Titty pulled the compass out of her knapsack and opened it.
“The black end points north,” she said, “so the white end points south. And south is where we have to go to find the next patteran.”
She held the compass before her, looking down into it and moving slowly ahead.
Roger, who had been keeping close to her, searching the ground, presently pulled at her sleeve.
“We’ve probably passed it,” he said.
The trouble was that Titty thought so too, but there was no way of knowing. The compass did not seem to help. This part of the moor was covered with short grass with patches of bracken and rocks and loose stones, and stones not quite so loose, bedded in the ground, with ants’ nests under them, if you lifted them.

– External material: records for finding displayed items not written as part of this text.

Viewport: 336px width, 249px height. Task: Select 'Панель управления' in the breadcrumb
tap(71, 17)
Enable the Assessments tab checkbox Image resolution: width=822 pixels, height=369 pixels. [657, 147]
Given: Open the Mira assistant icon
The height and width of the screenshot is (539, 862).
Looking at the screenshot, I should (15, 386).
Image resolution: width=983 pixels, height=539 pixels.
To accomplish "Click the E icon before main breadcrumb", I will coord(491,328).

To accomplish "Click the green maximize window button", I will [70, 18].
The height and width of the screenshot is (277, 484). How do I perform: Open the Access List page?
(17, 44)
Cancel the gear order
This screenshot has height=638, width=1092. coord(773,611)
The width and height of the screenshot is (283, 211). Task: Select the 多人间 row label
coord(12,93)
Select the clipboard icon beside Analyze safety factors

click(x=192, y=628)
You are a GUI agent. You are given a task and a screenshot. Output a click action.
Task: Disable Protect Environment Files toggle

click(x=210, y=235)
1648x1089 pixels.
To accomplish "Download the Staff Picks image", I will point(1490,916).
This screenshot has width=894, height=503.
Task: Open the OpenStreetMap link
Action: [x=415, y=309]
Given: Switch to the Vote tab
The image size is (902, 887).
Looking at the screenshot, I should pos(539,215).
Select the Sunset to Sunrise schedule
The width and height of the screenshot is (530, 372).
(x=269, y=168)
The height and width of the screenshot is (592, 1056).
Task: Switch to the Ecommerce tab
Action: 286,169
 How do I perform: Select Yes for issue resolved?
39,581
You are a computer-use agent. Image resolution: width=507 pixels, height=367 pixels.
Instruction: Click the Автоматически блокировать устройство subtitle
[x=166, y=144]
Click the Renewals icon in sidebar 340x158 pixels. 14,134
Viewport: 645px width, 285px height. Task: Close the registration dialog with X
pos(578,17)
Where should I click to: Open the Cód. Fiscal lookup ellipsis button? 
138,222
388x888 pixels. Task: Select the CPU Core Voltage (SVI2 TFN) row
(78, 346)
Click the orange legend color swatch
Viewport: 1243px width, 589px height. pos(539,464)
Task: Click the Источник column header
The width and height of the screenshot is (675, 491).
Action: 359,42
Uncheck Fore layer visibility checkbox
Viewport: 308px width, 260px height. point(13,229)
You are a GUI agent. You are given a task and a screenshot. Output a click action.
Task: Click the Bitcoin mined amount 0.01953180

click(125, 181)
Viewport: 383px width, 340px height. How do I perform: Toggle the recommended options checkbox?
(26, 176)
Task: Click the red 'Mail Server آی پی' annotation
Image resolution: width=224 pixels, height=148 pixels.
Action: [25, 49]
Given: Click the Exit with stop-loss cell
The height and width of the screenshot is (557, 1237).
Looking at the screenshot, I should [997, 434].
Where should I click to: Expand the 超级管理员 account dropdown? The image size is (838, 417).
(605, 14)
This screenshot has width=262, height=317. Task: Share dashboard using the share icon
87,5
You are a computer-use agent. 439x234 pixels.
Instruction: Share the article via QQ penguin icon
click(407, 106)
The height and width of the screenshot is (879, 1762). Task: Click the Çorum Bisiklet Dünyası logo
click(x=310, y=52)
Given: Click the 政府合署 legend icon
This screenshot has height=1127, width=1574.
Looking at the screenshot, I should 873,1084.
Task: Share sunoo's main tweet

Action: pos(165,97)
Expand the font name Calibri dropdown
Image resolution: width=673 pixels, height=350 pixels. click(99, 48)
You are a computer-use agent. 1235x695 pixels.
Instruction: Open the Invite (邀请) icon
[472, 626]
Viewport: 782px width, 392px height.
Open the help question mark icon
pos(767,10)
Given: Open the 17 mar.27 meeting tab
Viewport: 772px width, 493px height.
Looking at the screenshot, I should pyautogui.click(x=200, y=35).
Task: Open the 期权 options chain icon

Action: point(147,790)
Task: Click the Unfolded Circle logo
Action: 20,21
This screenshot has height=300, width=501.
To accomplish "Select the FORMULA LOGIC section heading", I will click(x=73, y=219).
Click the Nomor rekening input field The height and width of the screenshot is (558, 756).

Here and there were thin tufts of dark green rushes, the sort of green rushes that are white when peeled and can be made into rings and plaits and even baskets. There was no track that anyone could have seen even if there had been no fog. Here and there were the sheep runs, but they ran all ways, and mostly from side to side of the moor and not straight along the top. It was very puzzling.
“You stand still,” said Titty, “and I’ll walk round in sight of you and look for the next patteran.”
That let her look all over a circle of a dozen yards across. But when she had worked all round it she was no better off.
“Now you stand still, and I’ll hunt,” said the boy, but he was no luckier.
“The only thing to do is to go on,” said Titty at last. “We must get home, because of Polly. And Susan said, ‘Get the fire going,’ too.”
She held the compass close in front of her and moved forward with her eyes fixed on the needle. The needle swung to and fro, no matter how steadily she held it, and the worst came to the worst when she caught her foot in a tussock of lank grass and fell on her face. The compass did not touch the ground. She saved it by letting herself fall anyhow, without trying to put out her hands. After all, the compass mattered most, so she kept it in the air, though she hit the ground herself much harder than she thought possible.